The pathophysiological mechanisms through which COVID-19 causes autonomic dysfunction after full recovery remain unclear. However, there are several pathophysiological mechanisms that may be associated with decreased HRV after COVID-19. Firstly, various conditions such as pain, fever, anorexia, nocturnal sweating, emotional stress, prolonged bed rest, or sleep disorders that occur in clusters at different stages of the COVID-19 may activate sympathetic nervous system and these negative effects may take longer to diminish. Secondly, SARS-CoV-2 could invade the brainstem and alter functions of medullary centers resulting in increased central sympathetic discharges. Recent research on SARS-CoV-2 has shown that this virus can invade tissues by binding to the angiotensin-converting enzyme 2 (ACE2) receptor on glial cells, neurons, and brain microvascular endothelial cells (Xia & Lazartigues, 2010). The olfactory nerve and transsynaptic transfer are also potential pathways for entry of the SARS-CoV-2 into the brain, as the olfactory epithelium, neuronal membrane, and cytoplasm all highly express ACE2 (Xiao et al., 2013). The entry proteins ACE2 may have a role in the binding of the virus to the olfactory nerves followed by travel into the brain (Barrantes, 2020; Stefano et al., 2020). Thirdly, SARS-CoV-2 might infect and destroy, via toxin-mediated or immune-mediated, extracardiac postganglionic neurons of sympathetic nervous system, secondarily increasing cardiac sympathetic discharge. However, there is no published evidence supporting this mechanism.

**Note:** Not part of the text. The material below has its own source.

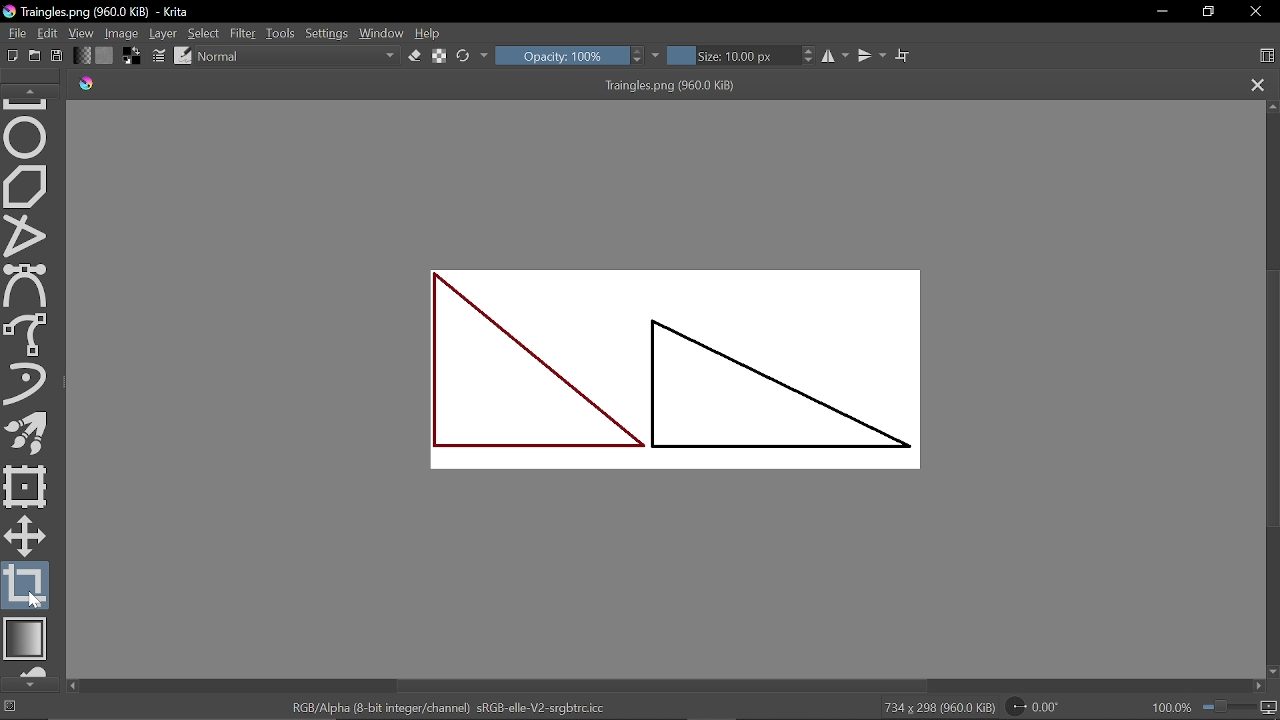 The height and width of the screenshot is (720, 1280). Describe the element at coordinates (1039, 707) in the screenshot. I see `Rotation` at that location.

This study has several limitations. Sample size of the study population was rather small. We did not include those who healed after critically ill during acute phase with an intention to better represent the majority of the post-COVID-19 population because a recent report from WHO says that 80% of infections are mild or asymptomatic with no mortality, 15% are severe disease with no mortality and 5% are critical disease (Madjid et al., 2020). Graphic representations could not be given. Long-term follow-ups are lacking and certainly needed to determine whether lower HRV persists or not in this patient population.
In conclusion, the present data confirm that abnormalities in the three domains of HRV which indicate some degree of dysfunction in cardiac autonomic nervous system are present in subjects with a past history of COVID-19. In addition, our findings indicate an impairment of cardiac parasympathetic function in this population. HRV may be a useful tool to investigate the development of preclinical autonomic dysfunction in these patients. We believe that this preliminary research can serve a starting point for future research in this direction.